Le ministre nigérian de l’Information, Mohammed Idris, a annoncé que le récent différend diplomatique entre le Nigeria et les États-Unis avait été « largement résolu » grâce à un dialogue sérieux fondé sur le respect mutuel.
S’exprimant lors d’une conférence de presse tenue lundi à Abuja, le ministre a indiqué que ces discussions avaient abouti à un renforcement du partenariat bilatéral entre les deux pays.
Parmi les manifestations concrètes de cette coopération, Mohammed Idris a cité un accord d’aide en vertu duquel les États-Unis fourniront 2,1 milliards de dollars en soutien aux prestataires de services de santé chrétiens, soulignant que cette assistance « bénéficiera à l’ensemble des Nigérians ». Il n’a toutefois pas donné de détails supplémentaires sur les termes précis de l’accord.
Cette annonce intervient quelques semaines après des déclarations controversées du président américain Donald Trump, qui avait menacé d’une intervention militaire au Nigeria et accusé le pays de « massacres » et de « génocide » contre les chrétiens. Des accusations que le gouvernement nigérian avait fermement rejetées, les qualifiant de « trompeuses ».
À noter que Washington continue de classer le Nigeria parmi les pays « particulièrement préoccupants » en matière de liberté religieuse.
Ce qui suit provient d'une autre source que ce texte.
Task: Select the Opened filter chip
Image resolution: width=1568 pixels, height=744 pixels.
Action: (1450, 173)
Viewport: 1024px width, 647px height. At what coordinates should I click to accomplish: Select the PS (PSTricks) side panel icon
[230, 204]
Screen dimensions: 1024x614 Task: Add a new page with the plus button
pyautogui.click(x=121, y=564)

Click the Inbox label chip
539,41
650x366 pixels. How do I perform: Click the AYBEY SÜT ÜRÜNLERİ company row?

Le pays est également concerné par les récentes restrictions américaines sur les visas et l’immigration imposées par l’administration Trump.
Le Nigeria, marqué par une division religieuse entre un nord majoritairement musulman et un sud majoritairement chrétien, fait face à des conflits complexes, notamment les attaques persistantes du groupe Boko Haram, ainsi que des affrontements récurrents entre éleveurs et agriculteurs dans les régions centrales, causant des victimes parmi toutes les communautés.